Wednesday, August 1, 2012

GORE VIDAL | 1925-2012

Novelist, essayist, and political commentator, Gore Vidal passed away at his home in Los Angeles on Tuesday evening, the cause of death believed to be complications from pneumonia. I will comment on the meaning of his departure through the door marked exit in the coming days, for he was someone who meant and continues to mean a great deal to me because of his contribution to American letters and the American novel, through Julian, Myra Breckinridge, and Lincoln, yet from whom I was frequently forced to distance myself from politically during his final years.

I have posted a good deal about Vidal in the past, critically in the most part. In July 2010, I questioned the political positions he adopted after September 11, namely his emphasis on isolation and his view that the attacks on the World Trade Center were an inside job. In December 2011, I raised how best to handle the fact that Vidal had a tendency to bring to bear the Jewish question in context where it was particularly appropriate. And in a letter to the New Statesman published October 2010, I argued that given his fragile physical and mental condition, magazine like theirs shouldn’t be granting a platform to Vidal at all.

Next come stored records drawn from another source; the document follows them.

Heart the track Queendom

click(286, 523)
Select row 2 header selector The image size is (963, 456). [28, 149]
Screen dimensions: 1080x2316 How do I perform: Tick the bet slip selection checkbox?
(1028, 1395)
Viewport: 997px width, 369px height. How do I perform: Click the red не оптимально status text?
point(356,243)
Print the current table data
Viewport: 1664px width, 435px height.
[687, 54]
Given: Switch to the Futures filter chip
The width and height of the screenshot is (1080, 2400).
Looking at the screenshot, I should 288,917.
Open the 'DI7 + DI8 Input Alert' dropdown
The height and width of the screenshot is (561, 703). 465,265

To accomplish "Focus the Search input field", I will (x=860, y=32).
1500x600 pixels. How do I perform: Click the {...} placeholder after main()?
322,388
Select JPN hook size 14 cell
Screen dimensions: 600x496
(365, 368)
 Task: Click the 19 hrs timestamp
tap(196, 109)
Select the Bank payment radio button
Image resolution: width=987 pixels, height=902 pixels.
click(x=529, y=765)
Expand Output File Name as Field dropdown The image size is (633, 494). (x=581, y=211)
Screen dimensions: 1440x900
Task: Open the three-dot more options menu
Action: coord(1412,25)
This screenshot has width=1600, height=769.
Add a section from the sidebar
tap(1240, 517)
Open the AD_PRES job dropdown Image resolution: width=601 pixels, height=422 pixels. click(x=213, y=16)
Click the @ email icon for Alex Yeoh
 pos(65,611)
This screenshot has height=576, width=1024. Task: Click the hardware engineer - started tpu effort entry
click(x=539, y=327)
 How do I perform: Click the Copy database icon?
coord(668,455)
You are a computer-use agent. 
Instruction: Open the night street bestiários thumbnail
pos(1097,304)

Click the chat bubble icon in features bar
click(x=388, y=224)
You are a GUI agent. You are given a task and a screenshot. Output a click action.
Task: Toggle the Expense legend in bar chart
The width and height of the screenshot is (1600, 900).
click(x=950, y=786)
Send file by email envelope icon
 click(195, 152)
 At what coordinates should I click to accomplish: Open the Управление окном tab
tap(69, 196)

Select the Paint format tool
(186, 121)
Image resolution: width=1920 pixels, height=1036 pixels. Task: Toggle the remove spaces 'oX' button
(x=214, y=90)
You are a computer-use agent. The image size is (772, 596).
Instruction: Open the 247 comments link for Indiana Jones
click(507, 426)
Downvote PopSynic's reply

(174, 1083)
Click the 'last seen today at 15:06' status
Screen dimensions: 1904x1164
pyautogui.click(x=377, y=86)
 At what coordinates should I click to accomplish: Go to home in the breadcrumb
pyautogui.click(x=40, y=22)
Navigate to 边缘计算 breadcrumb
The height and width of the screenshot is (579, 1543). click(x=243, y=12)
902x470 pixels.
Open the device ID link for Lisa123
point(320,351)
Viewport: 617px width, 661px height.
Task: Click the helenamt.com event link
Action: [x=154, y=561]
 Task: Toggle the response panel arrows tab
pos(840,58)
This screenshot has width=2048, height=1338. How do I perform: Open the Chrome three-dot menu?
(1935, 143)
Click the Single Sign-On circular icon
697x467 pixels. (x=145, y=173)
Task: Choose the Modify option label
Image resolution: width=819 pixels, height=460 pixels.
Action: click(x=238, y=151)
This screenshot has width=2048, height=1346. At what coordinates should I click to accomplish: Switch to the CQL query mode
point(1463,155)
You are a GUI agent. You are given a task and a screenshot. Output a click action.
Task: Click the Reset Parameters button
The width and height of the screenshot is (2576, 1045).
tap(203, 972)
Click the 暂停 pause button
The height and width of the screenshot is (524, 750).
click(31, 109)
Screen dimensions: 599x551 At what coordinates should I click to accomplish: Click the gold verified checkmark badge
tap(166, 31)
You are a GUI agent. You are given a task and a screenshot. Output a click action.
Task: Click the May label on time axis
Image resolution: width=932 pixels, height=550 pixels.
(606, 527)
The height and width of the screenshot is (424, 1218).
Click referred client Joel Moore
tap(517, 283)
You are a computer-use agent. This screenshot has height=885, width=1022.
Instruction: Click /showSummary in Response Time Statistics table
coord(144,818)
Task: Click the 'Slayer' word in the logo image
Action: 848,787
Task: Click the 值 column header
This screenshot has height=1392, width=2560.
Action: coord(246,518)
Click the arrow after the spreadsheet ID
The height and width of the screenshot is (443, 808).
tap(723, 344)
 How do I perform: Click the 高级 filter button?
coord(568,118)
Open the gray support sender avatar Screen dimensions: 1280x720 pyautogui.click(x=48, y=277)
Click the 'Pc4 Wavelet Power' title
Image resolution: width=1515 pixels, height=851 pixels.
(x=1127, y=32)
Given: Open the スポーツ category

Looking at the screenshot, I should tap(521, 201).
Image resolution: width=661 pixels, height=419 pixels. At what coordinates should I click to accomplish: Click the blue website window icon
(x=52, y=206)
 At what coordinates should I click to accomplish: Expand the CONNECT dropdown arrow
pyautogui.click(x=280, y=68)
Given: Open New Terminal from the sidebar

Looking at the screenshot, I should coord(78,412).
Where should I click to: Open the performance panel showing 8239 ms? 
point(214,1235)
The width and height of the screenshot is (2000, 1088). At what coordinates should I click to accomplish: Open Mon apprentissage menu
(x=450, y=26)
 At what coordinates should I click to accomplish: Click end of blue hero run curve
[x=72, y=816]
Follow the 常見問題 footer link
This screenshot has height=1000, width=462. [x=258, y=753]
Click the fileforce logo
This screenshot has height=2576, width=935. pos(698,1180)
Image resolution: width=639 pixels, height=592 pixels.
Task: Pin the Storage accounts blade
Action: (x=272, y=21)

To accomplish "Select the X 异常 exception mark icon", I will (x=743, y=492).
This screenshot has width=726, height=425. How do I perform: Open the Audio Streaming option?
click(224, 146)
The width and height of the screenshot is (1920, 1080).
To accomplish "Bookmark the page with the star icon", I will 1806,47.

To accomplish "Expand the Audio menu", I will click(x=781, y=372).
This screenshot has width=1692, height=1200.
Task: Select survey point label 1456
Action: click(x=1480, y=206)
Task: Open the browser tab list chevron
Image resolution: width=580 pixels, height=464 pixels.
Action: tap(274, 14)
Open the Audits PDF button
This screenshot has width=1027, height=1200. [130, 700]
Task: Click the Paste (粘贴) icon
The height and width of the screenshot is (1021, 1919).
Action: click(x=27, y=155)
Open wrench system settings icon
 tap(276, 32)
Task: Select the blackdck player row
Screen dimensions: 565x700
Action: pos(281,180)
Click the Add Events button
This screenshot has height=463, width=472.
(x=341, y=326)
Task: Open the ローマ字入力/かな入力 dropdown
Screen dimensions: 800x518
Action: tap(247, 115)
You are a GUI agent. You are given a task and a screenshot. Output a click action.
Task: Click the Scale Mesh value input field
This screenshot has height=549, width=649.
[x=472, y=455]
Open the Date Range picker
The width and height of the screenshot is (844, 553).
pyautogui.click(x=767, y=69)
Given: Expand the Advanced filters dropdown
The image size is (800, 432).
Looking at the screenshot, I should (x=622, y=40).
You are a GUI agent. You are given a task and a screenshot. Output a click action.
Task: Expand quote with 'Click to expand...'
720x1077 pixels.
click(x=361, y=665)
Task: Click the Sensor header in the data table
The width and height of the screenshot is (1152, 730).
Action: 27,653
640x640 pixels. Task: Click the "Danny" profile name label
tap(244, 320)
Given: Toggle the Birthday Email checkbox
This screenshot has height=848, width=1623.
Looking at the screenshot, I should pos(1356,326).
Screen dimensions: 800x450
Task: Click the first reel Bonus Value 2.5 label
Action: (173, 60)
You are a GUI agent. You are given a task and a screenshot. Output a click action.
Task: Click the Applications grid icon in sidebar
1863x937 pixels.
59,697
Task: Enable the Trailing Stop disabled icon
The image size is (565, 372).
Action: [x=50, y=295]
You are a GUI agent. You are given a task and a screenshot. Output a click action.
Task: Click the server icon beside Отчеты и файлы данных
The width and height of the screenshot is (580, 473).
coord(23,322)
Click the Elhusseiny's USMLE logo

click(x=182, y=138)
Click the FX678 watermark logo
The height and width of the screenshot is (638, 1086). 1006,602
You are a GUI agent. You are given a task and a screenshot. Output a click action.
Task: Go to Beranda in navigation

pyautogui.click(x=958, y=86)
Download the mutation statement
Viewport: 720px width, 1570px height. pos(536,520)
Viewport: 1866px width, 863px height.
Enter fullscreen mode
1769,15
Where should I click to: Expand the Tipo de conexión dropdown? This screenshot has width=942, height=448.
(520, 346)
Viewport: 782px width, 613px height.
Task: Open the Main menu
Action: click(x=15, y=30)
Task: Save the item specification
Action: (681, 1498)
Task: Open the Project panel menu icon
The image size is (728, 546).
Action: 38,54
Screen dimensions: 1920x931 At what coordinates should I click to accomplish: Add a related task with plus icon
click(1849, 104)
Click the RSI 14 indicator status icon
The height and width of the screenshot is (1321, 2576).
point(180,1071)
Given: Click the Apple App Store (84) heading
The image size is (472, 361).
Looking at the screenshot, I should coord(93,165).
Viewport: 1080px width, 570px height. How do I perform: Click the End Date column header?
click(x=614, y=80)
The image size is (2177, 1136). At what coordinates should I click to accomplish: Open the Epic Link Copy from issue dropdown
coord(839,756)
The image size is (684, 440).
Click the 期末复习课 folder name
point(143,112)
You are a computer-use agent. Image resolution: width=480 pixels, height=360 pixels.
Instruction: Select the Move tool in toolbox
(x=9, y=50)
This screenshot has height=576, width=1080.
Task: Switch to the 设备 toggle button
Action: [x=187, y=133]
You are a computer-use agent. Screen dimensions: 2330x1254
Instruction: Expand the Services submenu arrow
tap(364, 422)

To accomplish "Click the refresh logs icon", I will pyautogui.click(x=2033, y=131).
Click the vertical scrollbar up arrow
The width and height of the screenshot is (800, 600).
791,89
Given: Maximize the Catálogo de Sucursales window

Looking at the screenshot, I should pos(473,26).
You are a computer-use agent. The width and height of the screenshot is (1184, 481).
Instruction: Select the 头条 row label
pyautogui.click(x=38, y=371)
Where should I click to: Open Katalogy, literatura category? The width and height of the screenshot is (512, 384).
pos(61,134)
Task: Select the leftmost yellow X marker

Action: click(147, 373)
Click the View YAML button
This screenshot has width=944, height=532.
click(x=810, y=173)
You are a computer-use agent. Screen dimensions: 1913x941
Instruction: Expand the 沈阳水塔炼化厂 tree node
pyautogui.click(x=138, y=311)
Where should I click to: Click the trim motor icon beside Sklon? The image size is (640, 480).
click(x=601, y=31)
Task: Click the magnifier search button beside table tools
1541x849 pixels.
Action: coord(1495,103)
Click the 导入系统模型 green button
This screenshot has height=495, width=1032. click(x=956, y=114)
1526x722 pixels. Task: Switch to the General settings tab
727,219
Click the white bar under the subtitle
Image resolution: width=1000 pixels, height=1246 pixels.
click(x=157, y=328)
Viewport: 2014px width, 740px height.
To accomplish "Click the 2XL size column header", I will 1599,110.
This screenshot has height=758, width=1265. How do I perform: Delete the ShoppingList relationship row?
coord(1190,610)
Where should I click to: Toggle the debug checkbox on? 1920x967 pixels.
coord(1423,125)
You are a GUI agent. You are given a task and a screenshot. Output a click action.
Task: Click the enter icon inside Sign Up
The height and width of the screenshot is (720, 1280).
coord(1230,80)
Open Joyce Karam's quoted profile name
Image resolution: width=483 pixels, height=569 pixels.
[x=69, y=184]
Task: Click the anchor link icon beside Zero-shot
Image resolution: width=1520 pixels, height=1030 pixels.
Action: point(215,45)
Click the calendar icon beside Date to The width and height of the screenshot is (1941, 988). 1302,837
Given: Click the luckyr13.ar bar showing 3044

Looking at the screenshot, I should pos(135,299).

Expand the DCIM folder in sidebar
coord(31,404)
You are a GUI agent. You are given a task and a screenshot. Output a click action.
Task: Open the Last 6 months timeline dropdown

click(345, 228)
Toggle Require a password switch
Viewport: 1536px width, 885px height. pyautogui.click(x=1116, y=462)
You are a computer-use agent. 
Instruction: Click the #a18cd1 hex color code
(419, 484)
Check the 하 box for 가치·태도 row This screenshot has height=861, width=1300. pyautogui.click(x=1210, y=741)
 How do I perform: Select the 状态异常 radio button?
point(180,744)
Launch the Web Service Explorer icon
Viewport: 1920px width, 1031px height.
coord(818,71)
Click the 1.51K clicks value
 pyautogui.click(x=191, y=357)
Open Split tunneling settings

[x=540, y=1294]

But I have also blogged wonderful chunks from his novels: a speech by the Roman emperor Julian on the evils of the Christian faith; a warning from Aaron Burr regarding the long, slow slide into senility; and, a verdict on the place of Abraham Lincoln in the pantheon of American presidents. And then there was this, on why Vidal wrote:

The most interesting thing about writing is the way that it obliterates time. Three hours seem like three minutes. Then there is the business of surprise. I never know what is coming next. The phrase that sounds in the head changes when it appears on the page. Then I start probing it with a pen, finding new meanings. Sometimes I burst out laughing at what is happening as I twist and turn sentences. Strange business, all in all. One never gets to the end of it. That’s why I go on, I suppose. To see what the next sentences I write will be.